Everything in the data except the pictures belongs in your answer, copied exactly.

=== Provided data ===

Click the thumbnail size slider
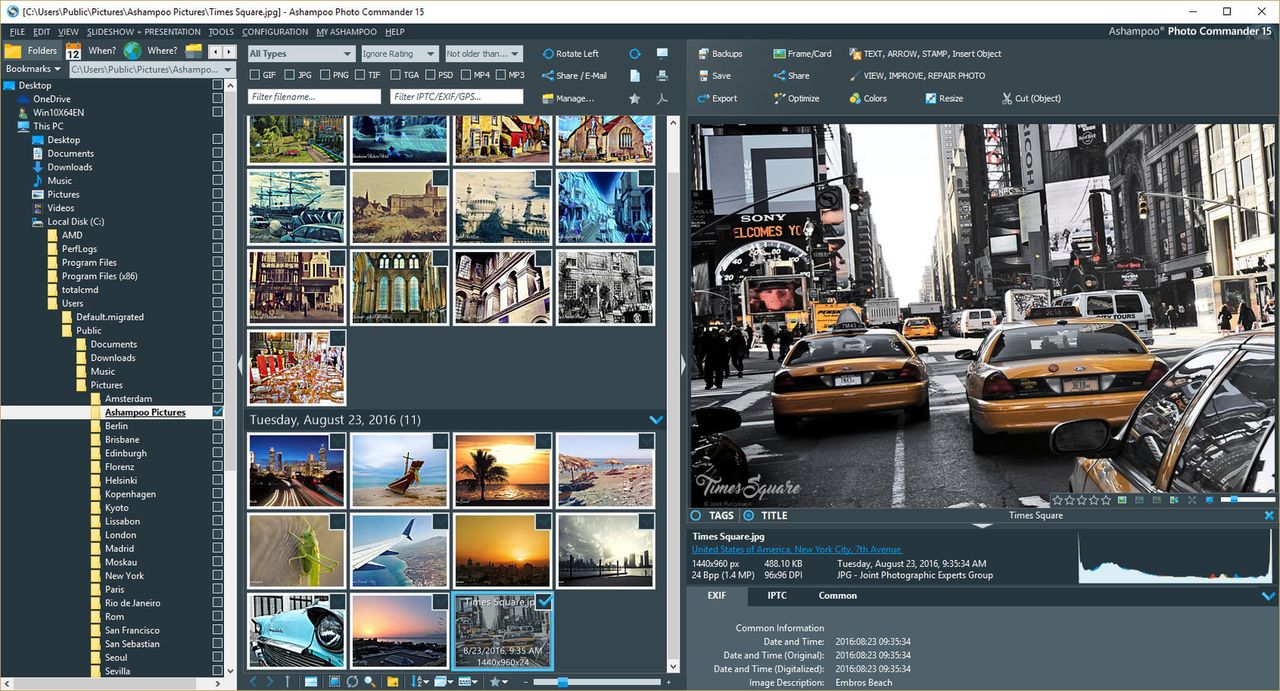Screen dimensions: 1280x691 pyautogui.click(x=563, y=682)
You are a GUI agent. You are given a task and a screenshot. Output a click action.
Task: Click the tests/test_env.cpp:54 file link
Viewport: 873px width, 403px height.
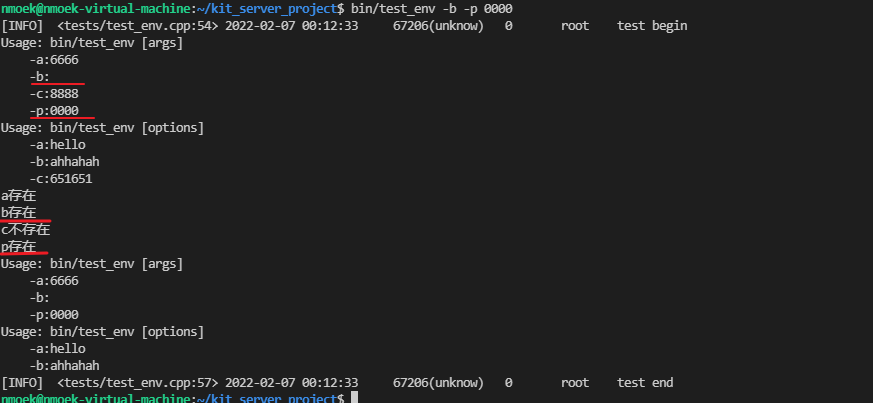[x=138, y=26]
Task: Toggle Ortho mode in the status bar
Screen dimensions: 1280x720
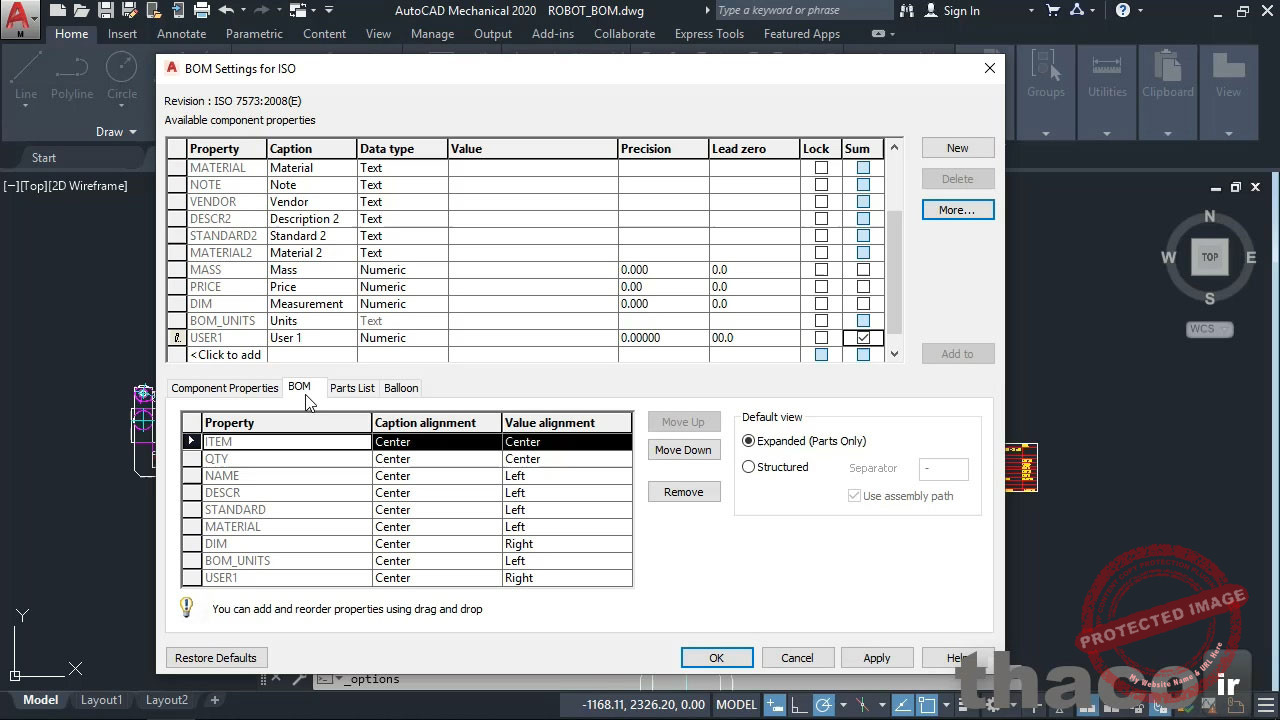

===

Solution to the problem:
Click the thumbnail size slider
Screen dimensions: 1280x691 pyautogui.click(x=563, y=682)
You are a GUI agent. You are given a task and a screenshot. Output a click action.
Task: Click the tests/test_env.cpp:54 file link
Viewport: 873px width, 403px height.
[x=138, y=26]
Task: Toggle Ortho mode in the status bar
Screen dimensions: 1280x720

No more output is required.